(Pointing records for text and elements)
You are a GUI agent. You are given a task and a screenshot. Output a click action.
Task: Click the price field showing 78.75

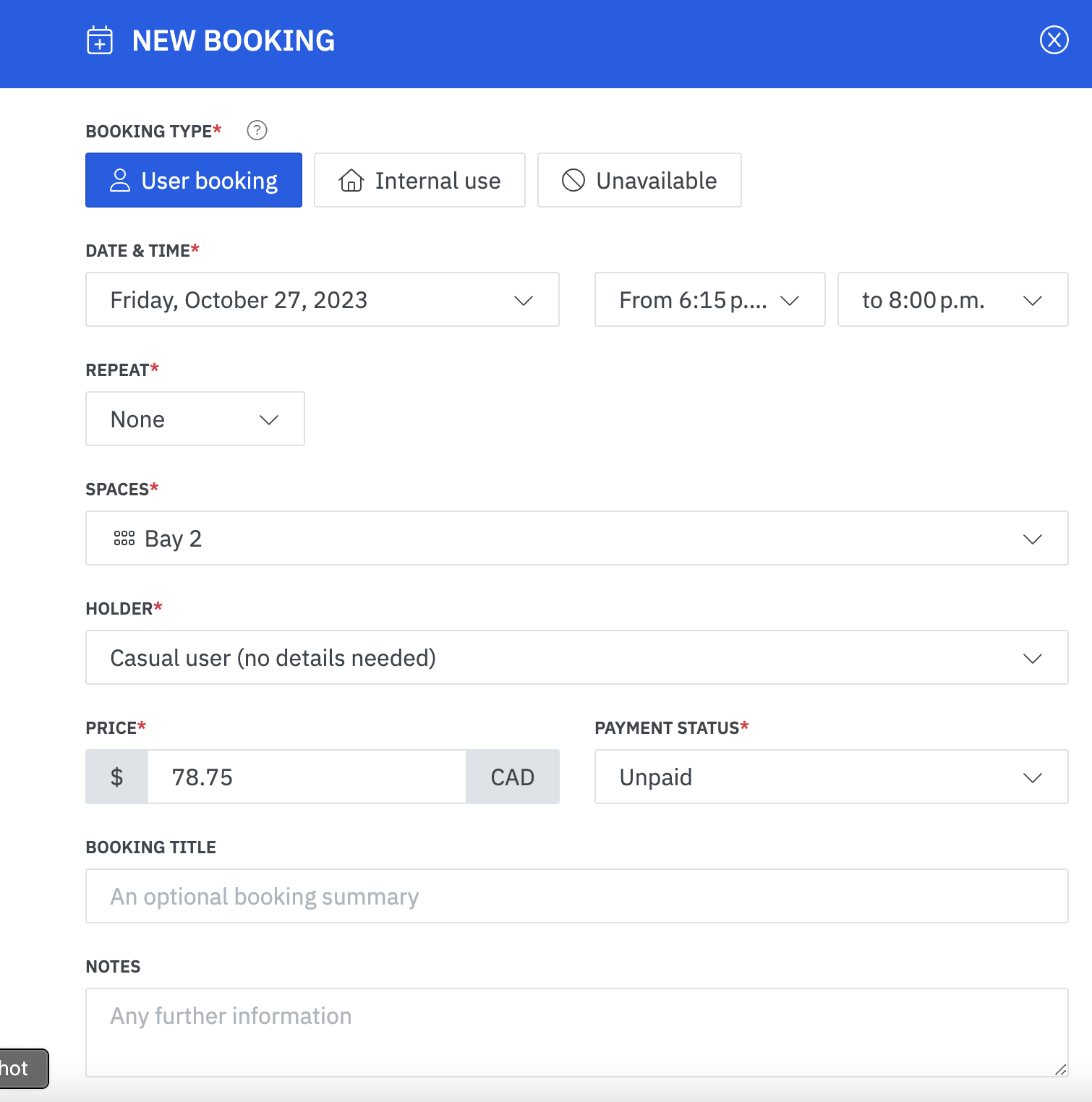(307, 777)
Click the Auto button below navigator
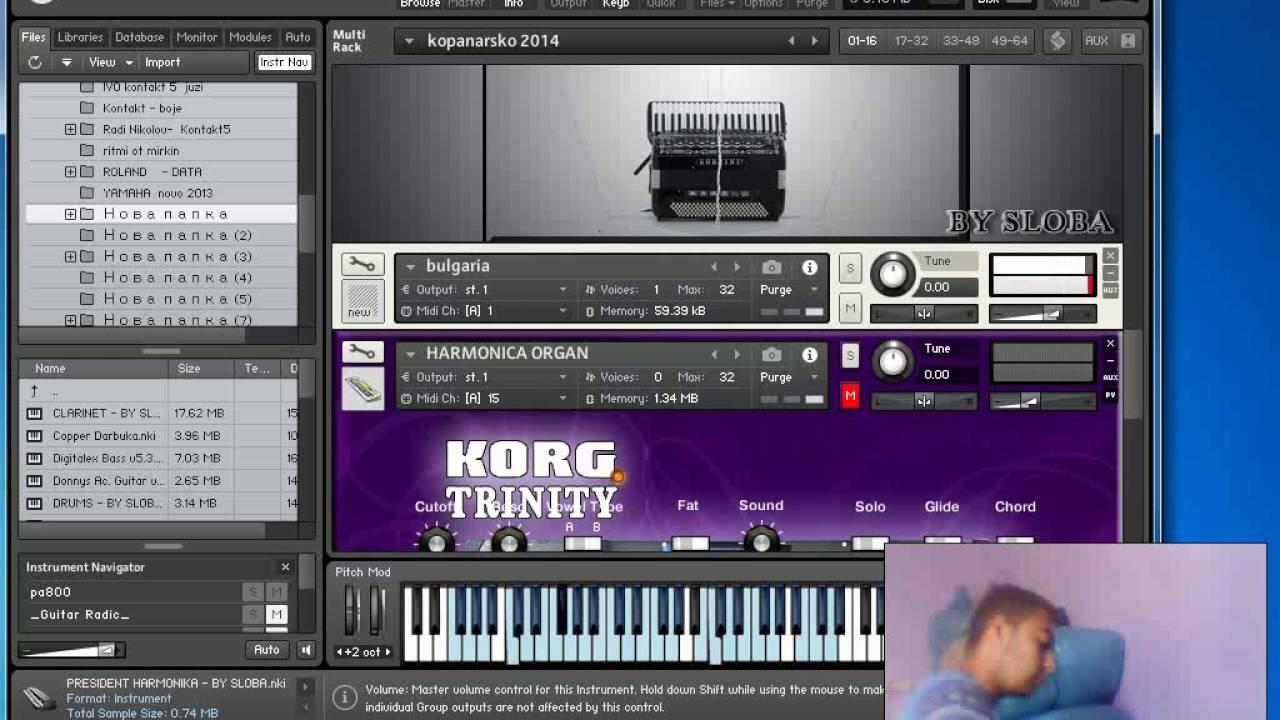Viewport: 1280px width, 720px height. click(266, 650)
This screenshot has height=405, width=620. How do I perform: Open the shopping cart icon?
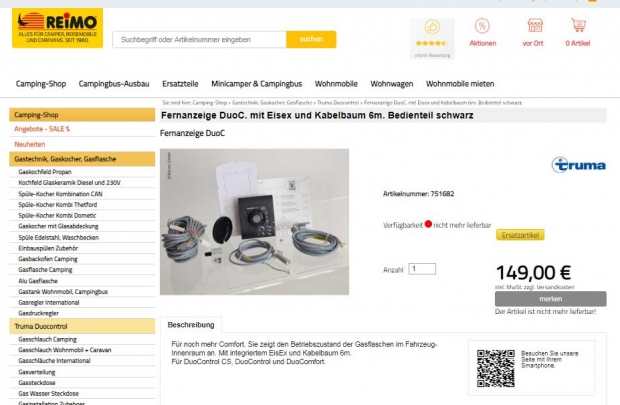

■ **Task prompt**
Arrange the listing from its first line through the line containing "Viewport: 1280px width, 720px", inclusive, as a JSON list of strings with one string per line. Skip blank lines and leave out the pictures.

■ **Result for this exercise**
[
  "You are a GUI agent. You are given a task and a screenshot. Output a click action.",
  "Task: Click the price field showing 78.75",
  "(307, 777)",
  "Click the Auto button below navigator",
  "Viewport: 1280px width, 720px height. click(266, 650)"
]